■ Supplied data

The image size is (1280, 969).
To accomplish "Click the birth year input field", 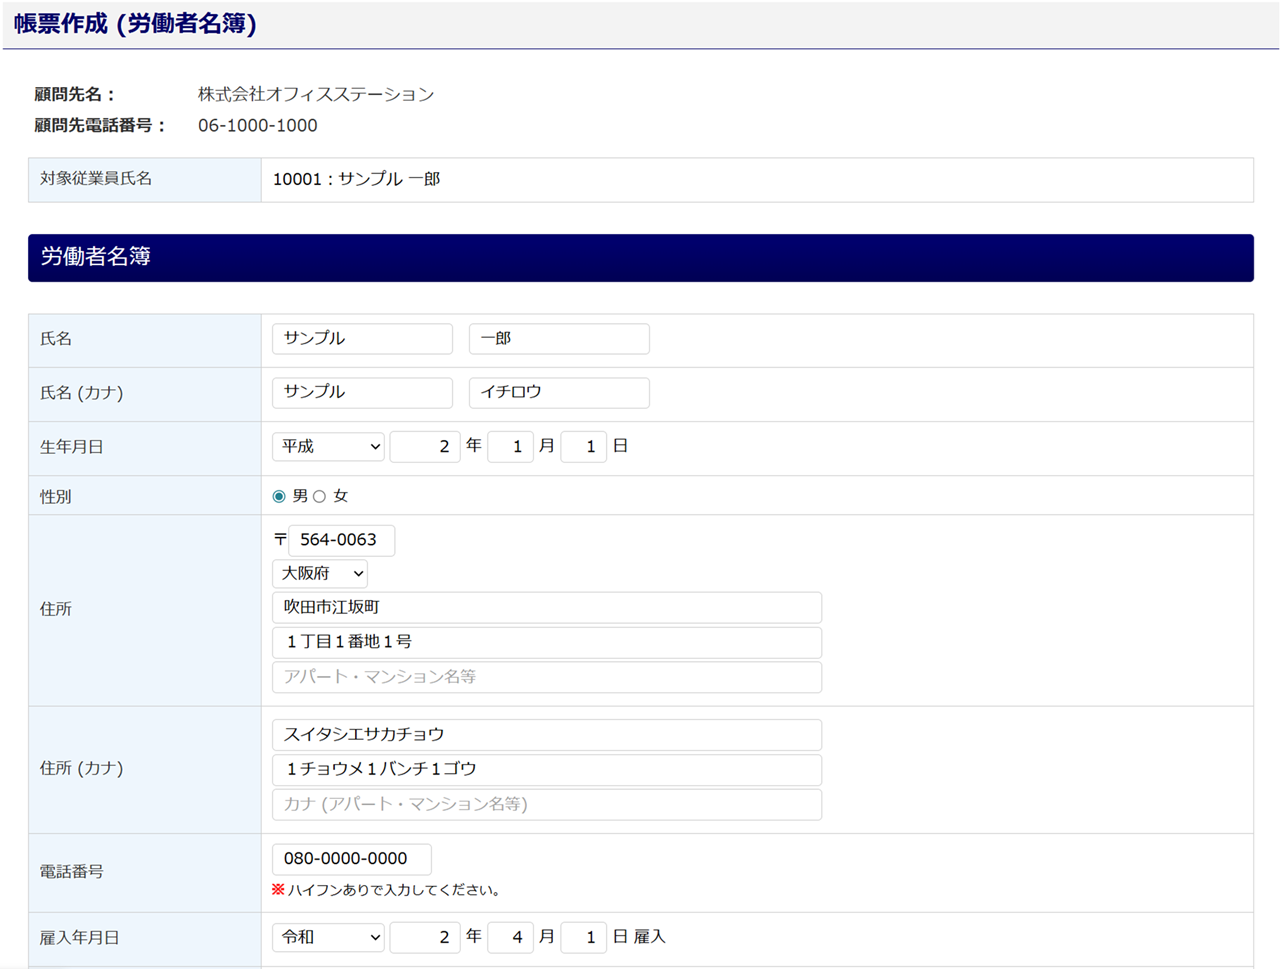I will pos(425,446).

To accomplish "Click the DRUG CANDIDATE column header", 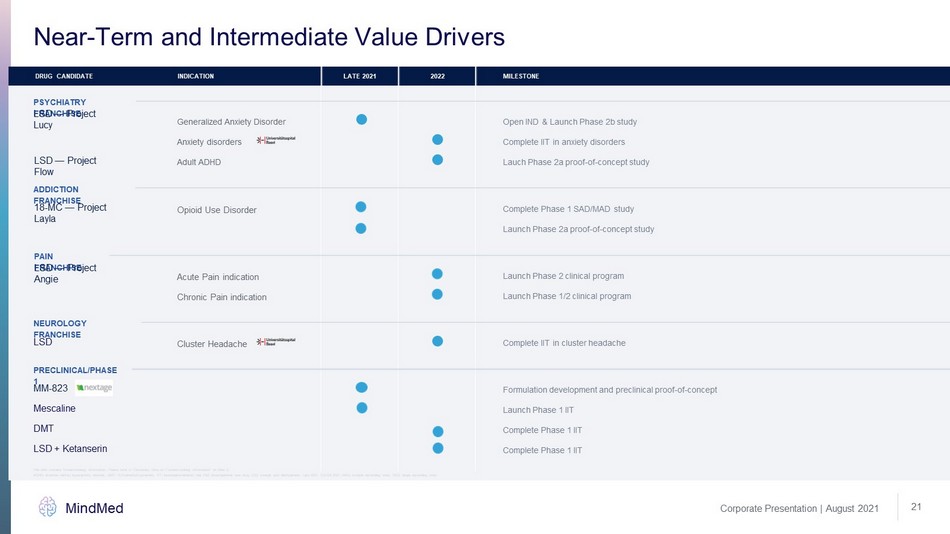I will pyautogui.click(x=63, y=76).
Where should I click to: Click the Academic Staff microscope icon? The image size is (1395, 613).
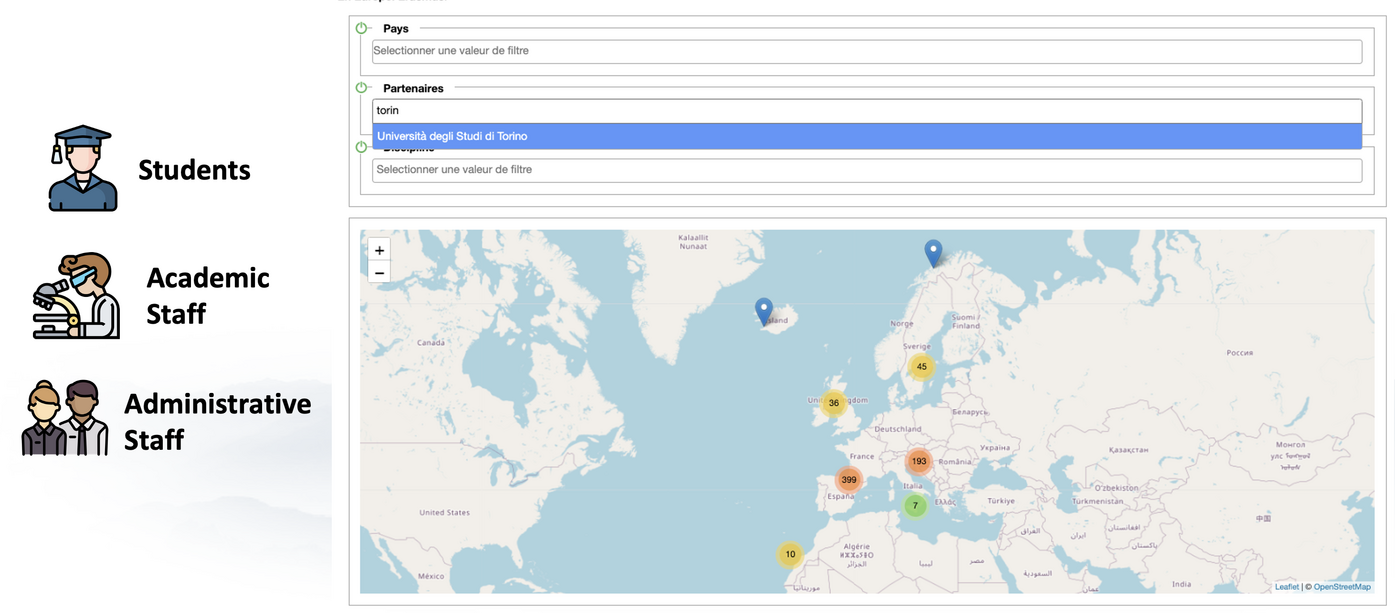click(x=76, y=296)
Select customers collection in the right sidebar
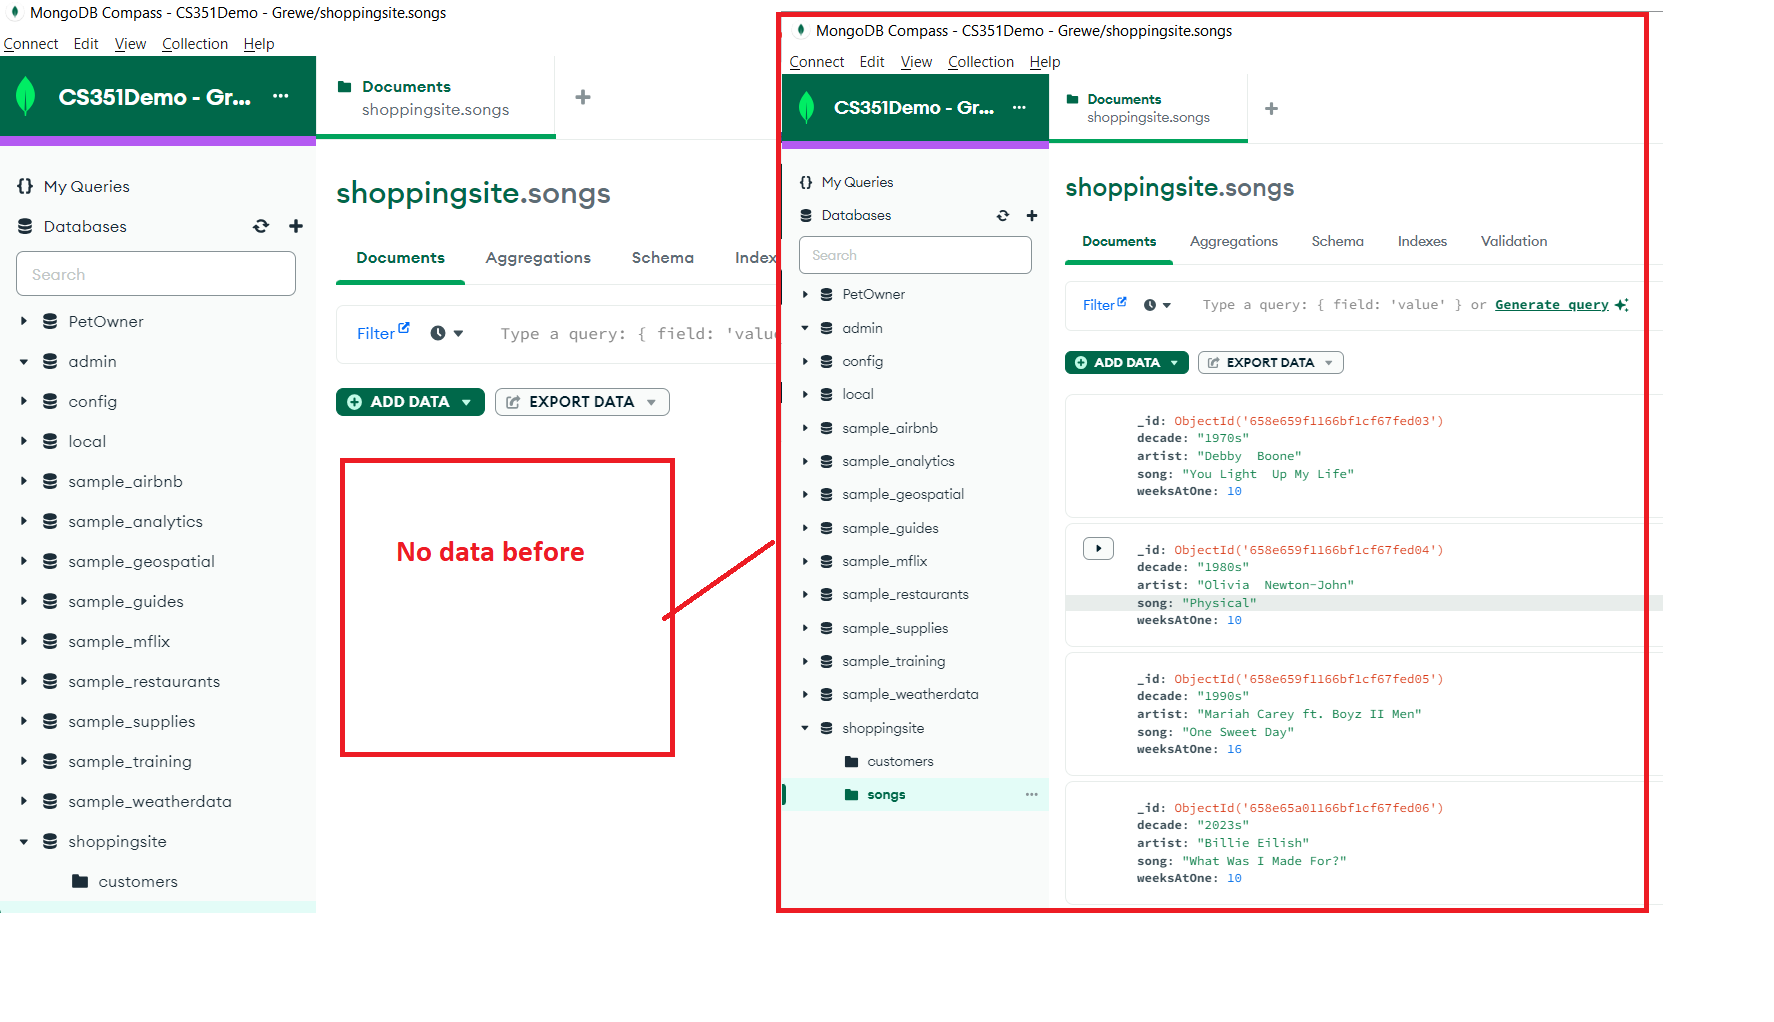Screen dimensions: 1774x1022 coord(900,762)
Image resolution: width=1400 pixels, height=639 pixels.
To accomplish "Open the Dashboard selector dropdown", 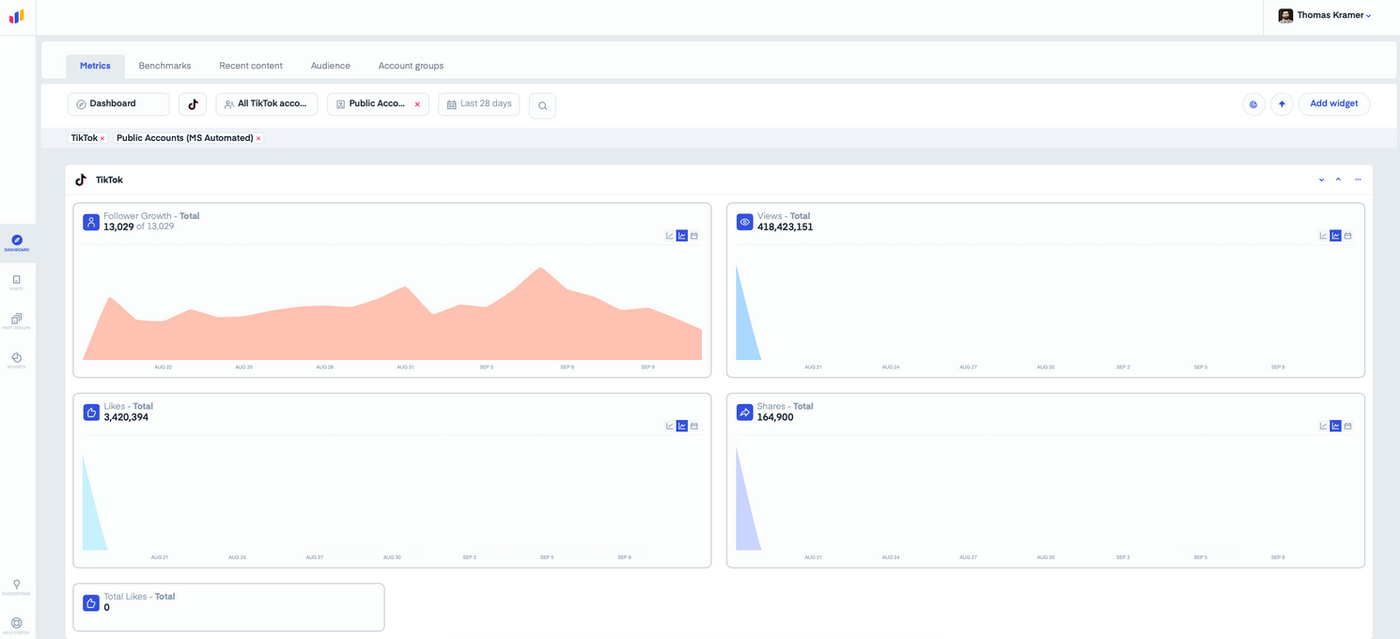I will click(x=119, y=104).
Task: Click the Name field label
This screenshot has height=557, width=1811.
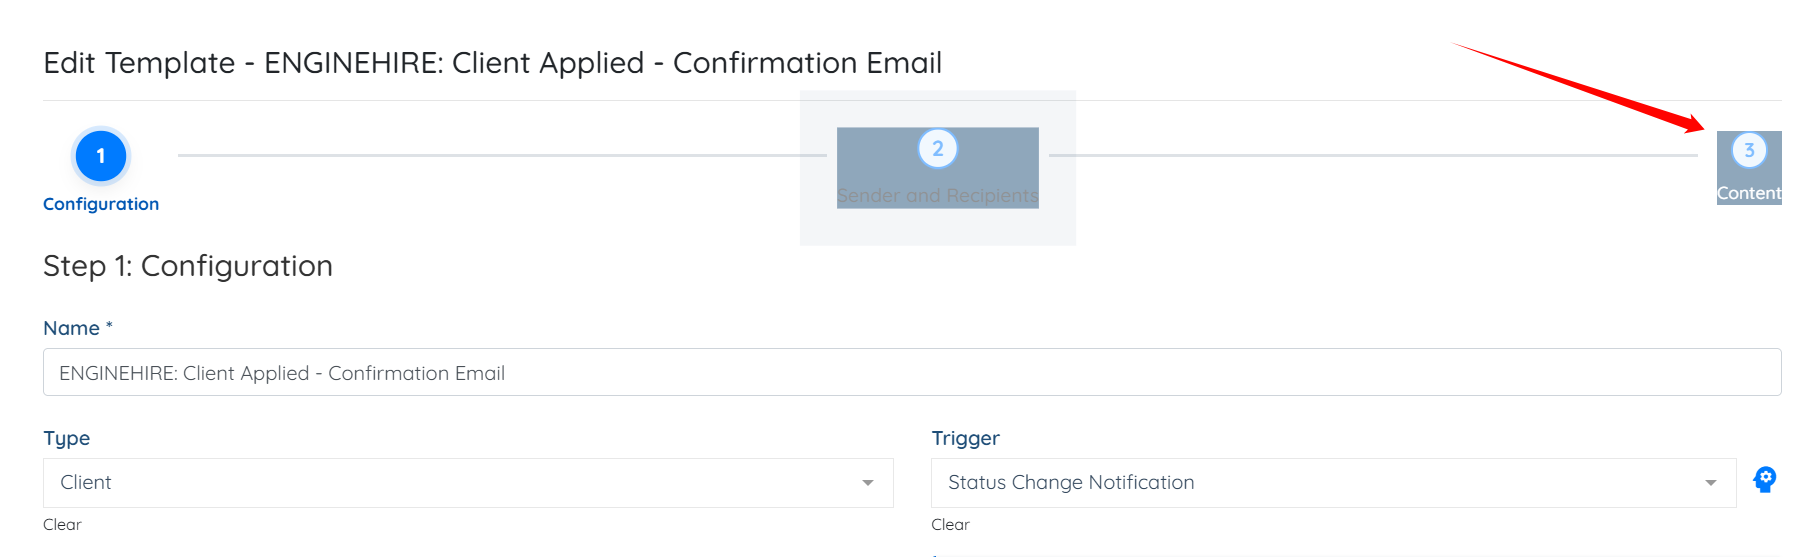Action: point(72,328)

■ Problem to work on
I would like the lines from the one with "Task: Click the Name field label" through the last line of the data above retyped exactly, with pictures left out, please.

■ Completed exercise
Task: Click the Name field label
This screenshot has height=557, width=1811.
Action: point(72,328)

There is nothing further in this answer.